On Conlangs: Creating a “Constructed Language” for the Mendaihu Universe

The Anjshé language I created for the Bridgetown Trilogy didn’t come about well until about 2002 or so, when I was rewriting Book I, A Division of Souls and also working on Book II, The Persistence of Memories. As the revised plot moved further into alien relations and advanced spirituality, I’d decided to make the move of giving the Meraladhza a native tongue.

Creating an invented language is always a detailed undertaking, and one that has to be taken somewhat seriously. You can’t merely select sounds at random without giving them some semblance of order. And most of all, they need to be pronounceable, or at least pronounceable to the characters who will use them as a first language.
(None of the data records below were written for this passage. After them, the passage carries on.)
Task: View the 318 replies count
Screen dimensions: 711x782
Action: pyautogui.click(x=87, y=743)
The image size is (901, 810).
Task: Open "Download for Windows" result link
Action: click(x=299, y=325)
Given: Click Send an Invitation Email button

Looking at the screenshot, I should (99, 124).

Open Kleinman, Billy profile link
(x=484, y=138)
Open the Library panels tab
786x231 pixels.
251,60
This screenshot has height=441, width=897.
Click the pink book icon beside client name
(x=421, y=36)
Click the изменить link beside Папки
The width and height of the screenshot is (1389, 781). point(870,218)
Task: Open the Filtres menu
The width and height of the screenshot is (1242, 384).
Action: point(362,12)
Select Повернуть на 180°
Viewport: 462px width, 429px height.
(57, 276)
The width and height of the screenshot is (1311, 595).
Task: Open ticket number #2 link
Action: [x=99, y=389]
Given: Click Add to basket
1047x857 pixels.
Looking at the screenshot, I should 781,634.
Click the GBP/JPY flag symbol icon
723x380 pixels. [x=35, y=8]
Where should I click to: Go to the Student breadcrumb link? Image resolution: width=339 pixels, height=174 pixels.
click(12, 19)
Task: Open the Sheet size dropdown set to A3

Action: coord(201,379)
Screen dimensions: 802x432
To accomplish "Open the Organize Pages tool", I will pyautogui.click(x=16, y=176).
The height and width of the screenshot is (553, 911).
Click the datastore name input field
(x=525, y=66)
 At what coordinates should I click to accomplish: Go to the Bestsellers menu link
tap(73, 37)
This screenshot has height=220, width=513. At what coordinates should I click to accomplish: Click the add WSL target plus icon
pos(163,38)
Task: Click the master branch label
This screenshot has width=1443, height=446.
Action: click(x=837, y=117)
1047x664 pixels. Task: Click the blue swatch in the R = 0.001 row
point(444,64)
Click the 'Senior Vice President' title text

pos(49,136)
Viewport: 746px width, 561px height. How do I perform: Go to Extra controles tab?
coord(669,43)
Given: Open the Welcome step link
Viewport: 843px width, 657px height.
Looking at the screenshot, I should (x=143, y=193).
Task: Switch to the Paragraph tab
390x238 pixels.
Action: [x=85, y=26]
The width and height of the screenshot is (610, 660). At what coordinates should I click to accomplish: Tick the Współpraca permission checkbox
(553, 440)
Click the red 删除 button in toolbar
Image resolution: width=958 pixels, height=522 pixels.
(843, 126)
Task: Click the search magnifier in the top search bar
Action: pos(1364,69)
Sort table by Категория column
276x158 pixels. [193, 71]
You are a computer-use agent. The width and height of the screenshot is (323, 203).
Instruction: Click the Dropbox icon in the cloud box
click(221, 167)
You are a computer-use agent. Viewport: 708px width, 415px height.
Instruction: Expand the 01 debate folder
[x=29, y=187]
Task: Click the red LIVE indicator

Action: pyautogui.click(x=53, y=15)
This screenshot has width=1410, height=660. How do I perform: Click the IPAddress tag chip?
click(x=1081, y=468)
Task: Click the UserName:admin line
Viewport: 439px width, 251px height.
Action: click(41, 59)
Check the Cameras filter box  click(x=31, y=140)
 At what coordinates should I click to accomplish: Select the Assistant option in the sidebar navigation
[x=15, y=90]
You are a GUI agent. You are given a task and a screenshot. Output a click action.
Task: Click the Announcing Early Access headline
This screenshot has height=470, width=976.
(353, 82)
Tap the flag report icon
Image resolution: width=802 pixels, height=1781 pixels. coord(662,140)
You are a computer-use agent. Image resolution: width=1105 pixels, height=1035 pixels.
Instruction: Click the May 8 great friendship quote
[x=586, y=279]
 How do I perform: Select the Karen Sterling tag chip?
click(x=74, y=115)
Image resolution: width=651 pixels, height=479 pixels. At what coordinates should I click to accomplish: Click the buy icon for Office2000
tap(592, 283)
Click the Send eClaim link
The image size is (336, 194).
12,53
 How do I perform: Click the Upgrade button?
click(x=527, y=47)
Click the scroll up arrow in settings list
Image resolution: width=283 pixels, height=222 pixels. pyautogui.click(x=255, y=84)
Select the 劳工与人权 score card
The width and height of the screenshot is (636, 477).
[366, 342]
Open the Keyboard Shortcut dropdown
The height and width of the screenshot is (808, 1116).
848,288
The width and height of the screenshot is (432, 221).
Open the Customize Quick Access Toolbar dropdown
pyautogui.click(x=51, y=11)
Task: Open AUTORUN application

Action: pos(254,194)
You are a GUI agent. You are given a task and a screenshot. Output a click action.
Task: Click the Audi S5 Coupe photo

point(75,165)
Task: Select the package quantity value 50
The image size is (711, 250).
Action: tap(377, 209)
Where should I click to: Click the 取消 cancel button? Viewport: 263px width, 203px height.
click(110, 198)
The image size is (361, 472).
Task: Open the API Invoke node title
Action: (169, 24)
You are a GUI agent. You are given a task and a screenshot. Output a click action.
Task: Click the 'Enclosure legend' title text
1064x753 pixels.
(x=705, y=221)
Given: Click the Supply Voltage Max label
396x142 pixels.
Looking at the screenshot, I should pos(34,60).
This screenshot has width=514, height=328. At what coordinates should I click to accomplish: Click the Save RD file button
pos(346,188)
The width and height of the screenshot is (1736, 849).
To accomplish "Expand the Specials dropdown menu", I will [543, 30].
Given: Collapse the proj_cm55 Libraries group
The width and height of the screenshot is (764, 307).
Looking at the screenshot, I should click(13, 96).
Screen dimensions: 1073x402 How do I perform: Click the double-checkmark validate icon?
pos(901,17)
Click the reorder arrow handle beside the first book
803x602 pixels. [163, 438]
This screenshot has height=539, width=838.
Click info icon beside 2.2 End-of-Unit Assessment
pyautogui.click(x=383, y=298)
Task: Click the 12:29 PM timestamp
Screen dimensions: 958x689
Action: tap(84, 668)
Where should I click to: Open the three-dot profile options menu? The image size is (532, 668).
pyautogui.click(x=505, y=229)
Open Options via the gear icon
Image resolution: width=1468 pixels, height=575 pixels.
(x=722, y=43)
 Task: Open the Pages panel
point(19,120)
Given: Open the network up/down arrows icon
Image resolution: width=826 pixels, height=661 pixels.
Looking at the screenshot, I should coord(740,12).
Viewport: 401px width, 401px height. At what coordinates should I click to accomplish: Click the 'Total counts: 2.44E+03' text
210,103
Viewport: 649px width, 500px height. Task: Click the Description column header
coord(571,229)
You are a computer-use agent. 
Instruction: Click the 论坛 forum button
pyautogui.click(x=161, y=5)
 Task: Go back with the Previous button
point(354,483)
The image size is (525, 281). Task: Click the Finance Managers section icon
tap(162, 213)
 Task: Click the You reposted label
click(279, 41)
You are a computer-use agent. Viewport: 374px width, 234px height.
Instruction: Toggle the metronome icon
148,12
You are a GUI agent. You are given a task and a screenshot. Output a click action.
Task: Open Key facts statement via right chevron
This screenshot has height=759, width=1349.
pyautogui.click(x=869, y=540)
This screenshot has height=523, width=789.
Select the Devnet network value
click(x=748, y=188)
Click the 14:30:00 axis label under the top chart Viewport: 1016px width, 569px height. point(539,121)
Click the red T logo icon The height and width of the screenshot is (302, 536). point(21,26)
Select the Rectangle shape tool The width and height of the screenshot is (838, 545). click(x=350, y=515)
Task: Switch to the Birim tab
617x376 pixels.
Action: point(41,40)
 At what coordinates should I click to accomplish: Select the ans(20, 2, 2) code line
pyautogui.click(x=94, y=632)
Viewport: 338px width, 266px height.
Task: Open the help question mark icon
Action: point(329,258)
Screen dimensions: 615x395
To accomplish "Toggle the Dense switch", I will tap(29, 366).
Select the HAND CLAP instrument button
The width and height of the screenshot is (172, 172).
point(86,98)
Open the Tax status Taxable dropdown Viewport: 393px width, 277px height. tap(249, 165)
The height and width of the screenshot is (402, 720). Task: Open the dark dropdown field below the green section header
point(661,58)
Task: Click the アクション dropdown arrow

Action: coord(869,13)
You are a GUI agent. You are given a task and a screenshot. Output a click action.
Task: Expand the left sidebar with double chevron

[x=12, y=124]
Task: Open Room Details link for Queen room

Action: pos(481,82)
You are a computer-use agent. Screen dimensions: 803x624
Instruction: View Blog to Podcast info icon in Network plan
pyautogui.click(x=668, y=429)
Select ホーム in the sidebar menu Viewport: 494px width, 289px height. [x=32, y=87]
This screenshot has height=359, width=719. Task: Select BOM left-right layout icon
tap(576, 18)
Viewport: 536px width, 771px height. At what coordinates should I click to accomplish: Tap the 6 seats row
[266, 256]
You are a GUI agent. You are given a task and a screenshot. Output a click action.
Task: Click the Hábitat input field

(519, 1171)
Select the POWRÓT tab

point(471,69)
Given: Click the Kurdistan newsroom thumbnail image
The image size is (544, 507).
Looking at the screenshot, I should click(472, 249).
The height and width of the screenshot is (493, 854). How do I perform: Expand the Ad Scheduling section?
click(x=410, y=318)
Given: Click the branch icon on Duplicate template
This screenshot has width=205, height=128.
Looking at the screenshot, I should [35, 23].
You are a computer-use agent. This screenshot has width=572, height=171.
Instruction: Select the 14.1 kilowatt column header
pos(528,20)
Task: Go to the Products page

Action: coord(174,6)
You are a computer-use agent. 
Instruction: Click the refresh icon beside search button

Then there’s the basic ground rules. I’ve heard it suggested that the best way to try out your new words is to pronounce them yourself; if you can’t get your mouth around it, chances are neither can the reader.

Some, like I did, will go a few steps further and decide what will be the most common sounds and letters. In English, “e” is the most common letter and the mid-central vowel “ə” is the most common sound.

In Anjshé, I’d decided that the most common letters/sounds are A/”ah” and M/”mmm” (note: not “emm” but a humming sound); I chose these as the most relaxed sounds in Meraladhza history, given their spiritual background. Thus there are a lot of Meraladian names and Anjshé words with these two letters and sounds.

The other ground rule was the way words were built. Anjshé was inspired partly by the process in which many real languages have words primarily created out of smaller mono- or duosyllabic words.

My starting point, I’d decided, would be the Anjshé equivalent of “I think, therefore I am.” I wanted the first alien words spoken to us humans to be along the lines of “we exist as well.”  In a notebook I wrote the following words:

dehndarra Né hra nyhndah

[Mind you, I didn’t have specific words in mind, I just wanted something where the sounds hinted at perceived meaning, and sounded mystical without being too derivative. More on this momentarily.]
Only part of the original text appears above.